EXCERPTED RECORDS
++++++++++++++++++++
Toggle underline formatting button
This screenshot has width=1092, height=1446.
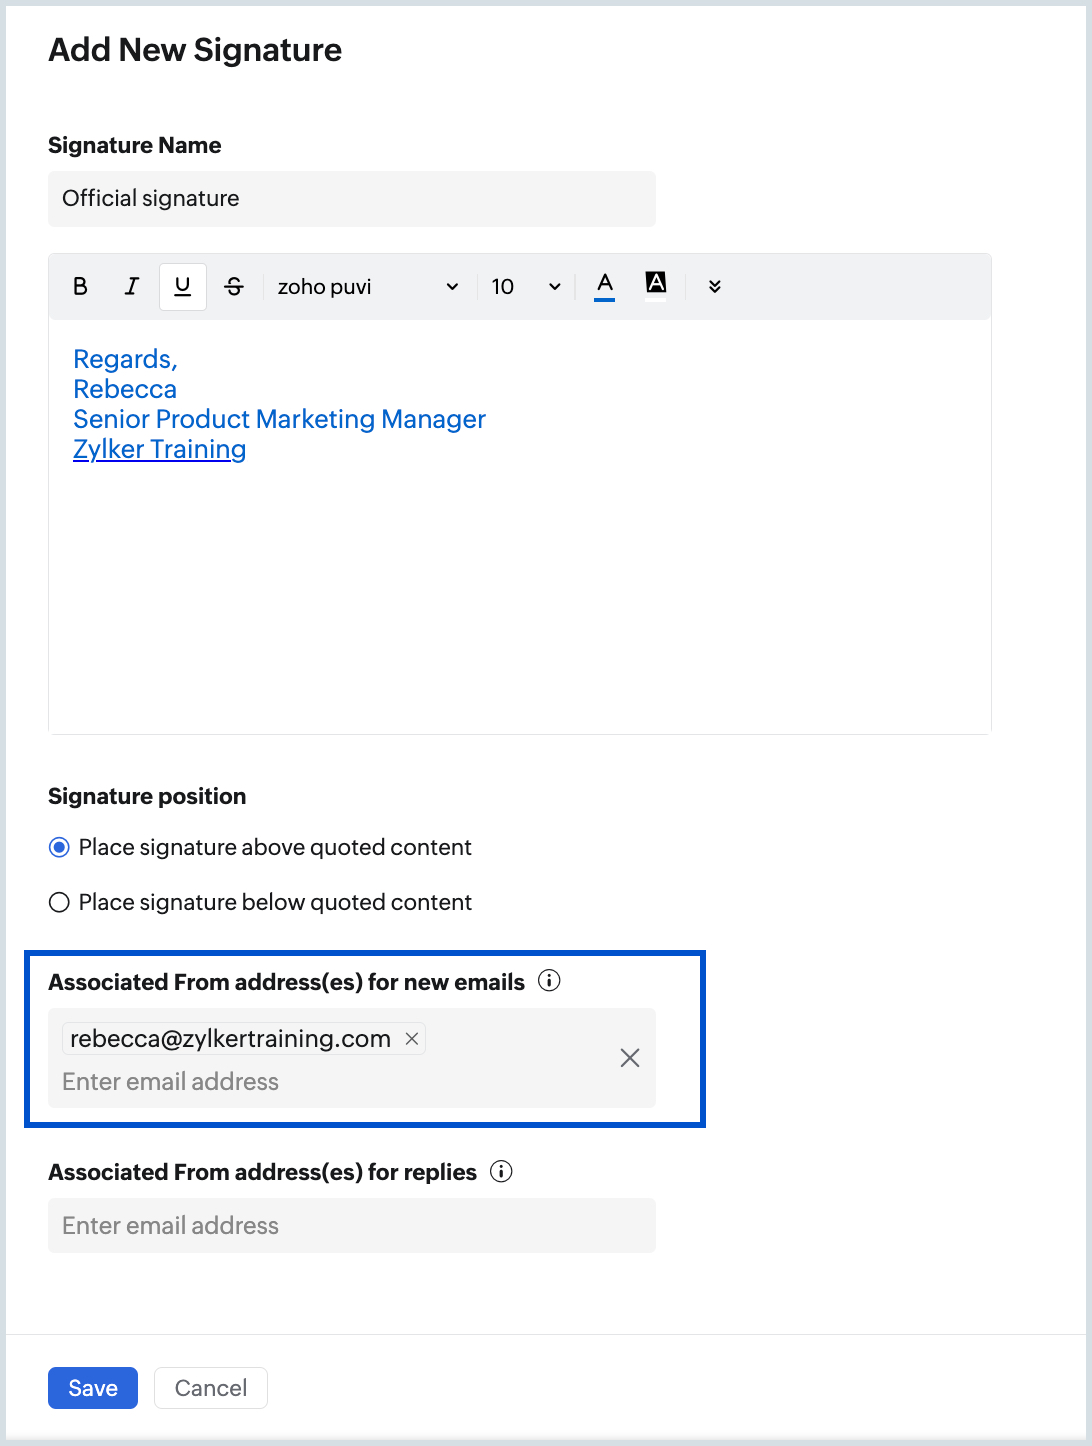[182, 287]
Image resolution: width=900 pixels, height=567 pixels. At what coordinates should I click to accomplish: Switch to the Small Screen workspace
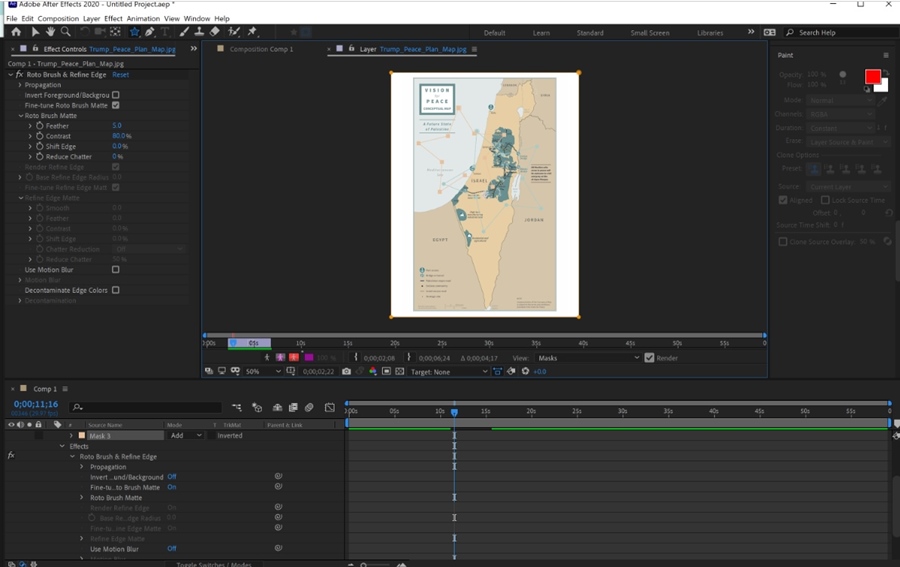[x=649, y=33]
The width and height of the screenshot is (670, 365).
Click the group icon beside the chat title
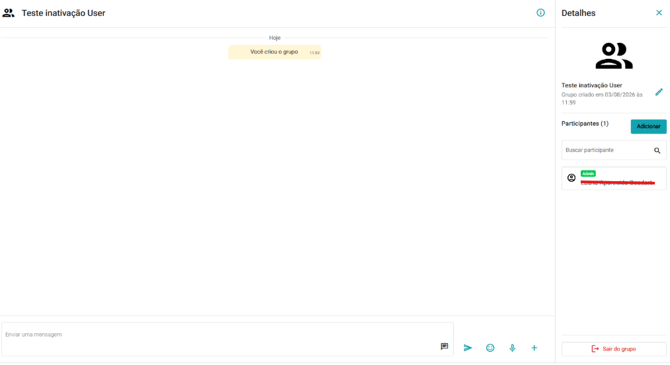8,13
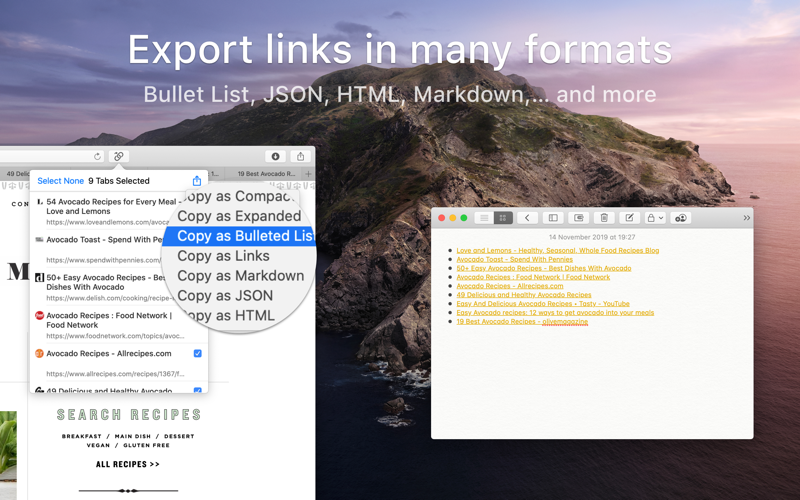Create a new note with compose icon
Screen dimensions: 800x500
(630, 218)
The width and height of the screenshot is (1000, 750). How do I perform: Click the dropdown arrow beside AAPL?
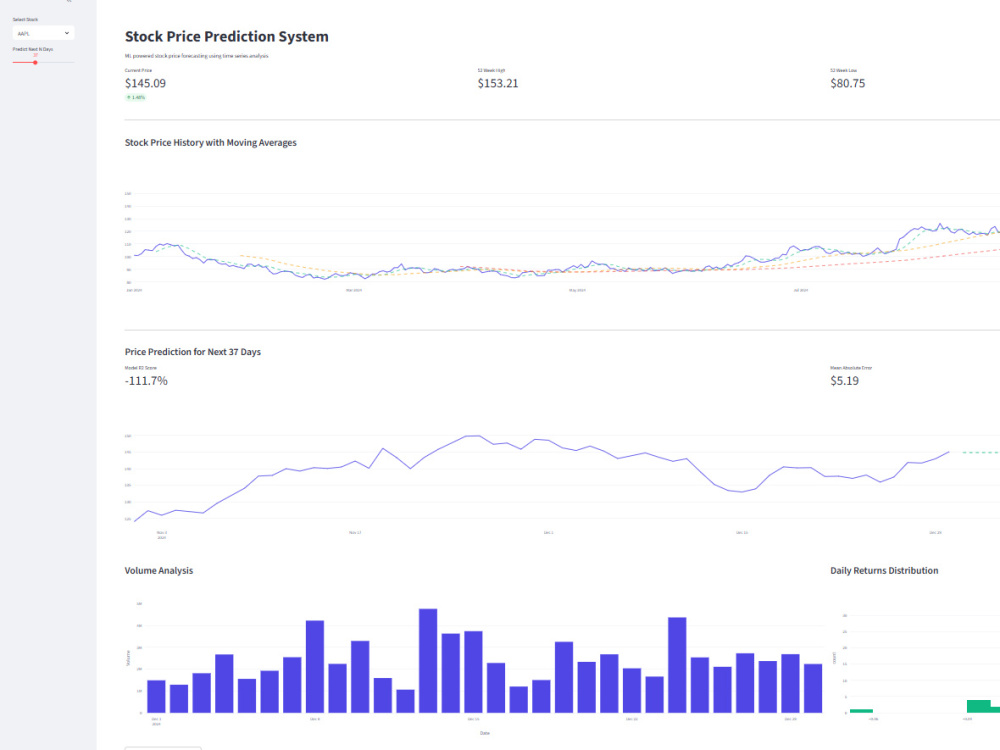[x=66, y=33]
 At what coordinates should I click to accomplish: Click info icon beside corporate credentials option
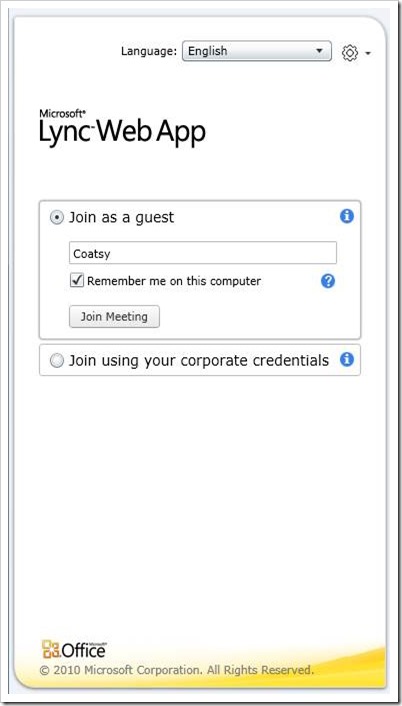[346, 359]
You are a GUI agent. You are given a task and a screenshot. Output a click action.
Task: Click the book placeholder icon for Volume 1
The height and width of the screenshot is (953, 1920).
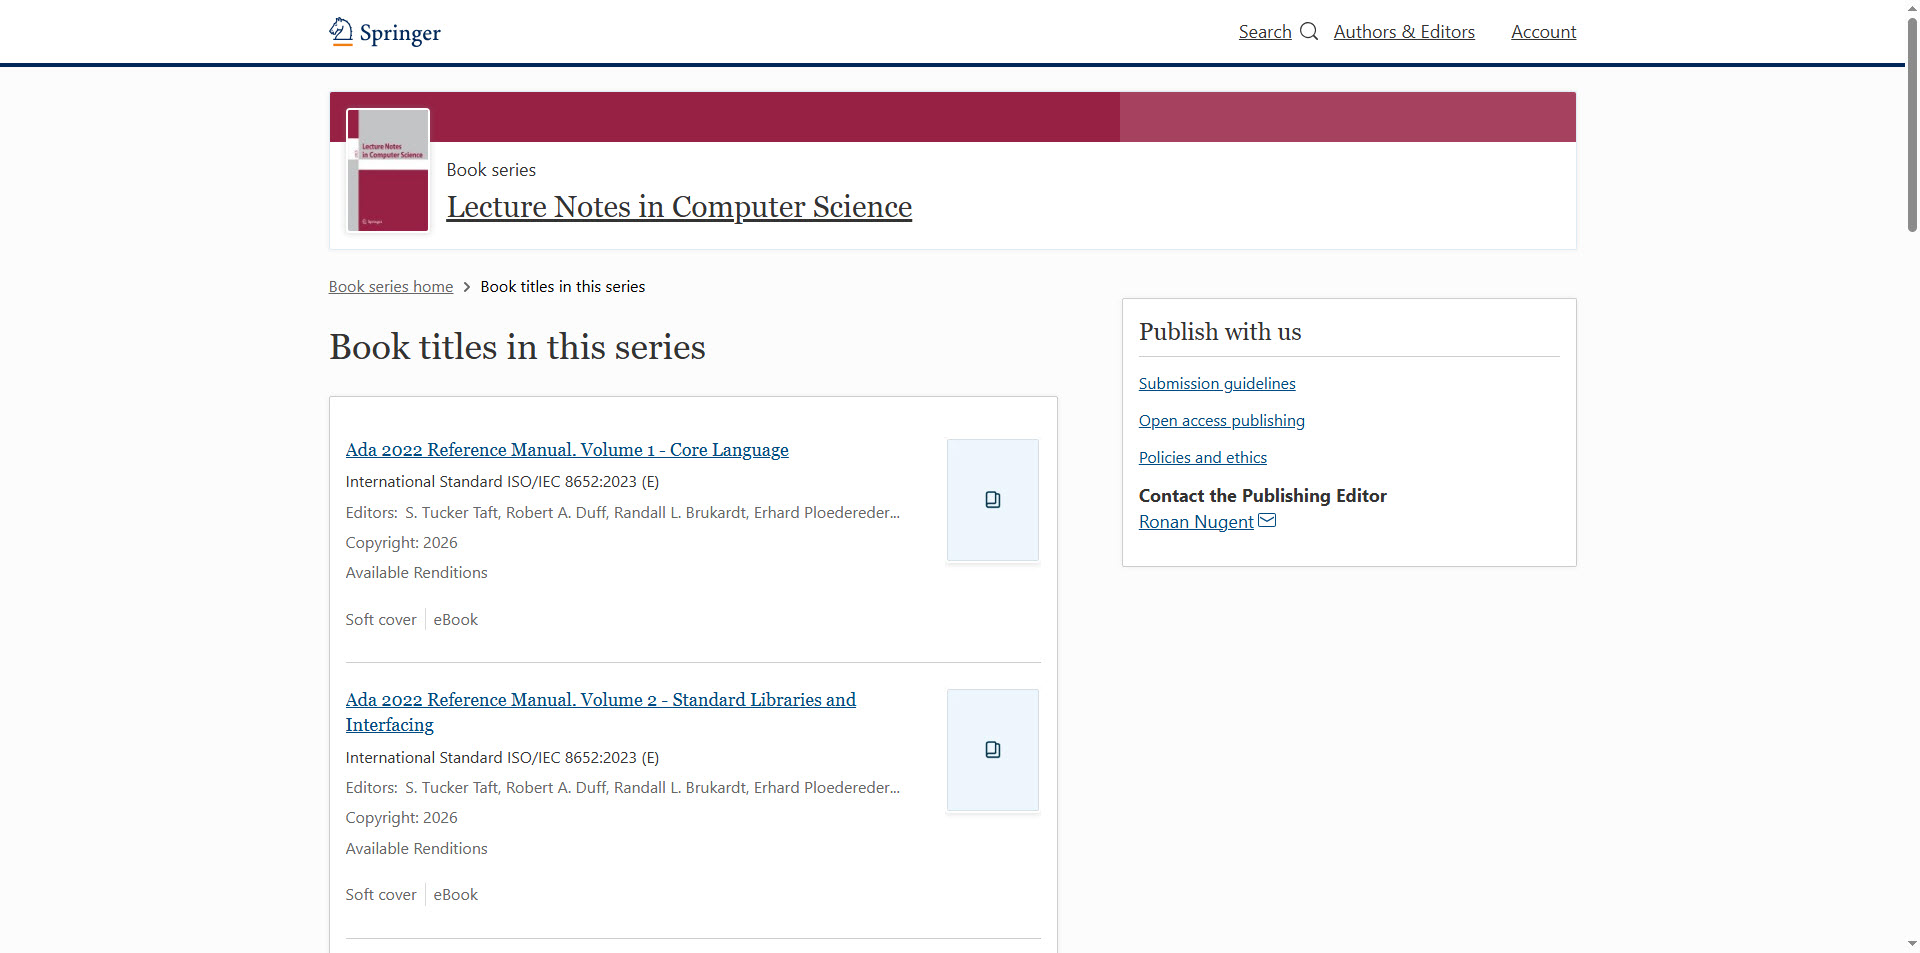click(992, 500)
++++++++++++++++++++
Beginning at the line with "You are a GUI" and ending at the last line of the listing above, retype each line exactly, including those two lines. Leave the pictures out.

You are a GUI agent. You are given a task and a screenshot. Output a click action.
Task: Click the book placeholder icon for Volume 1
The height and width of the screenshot is (953, 1920).
click(992, 500)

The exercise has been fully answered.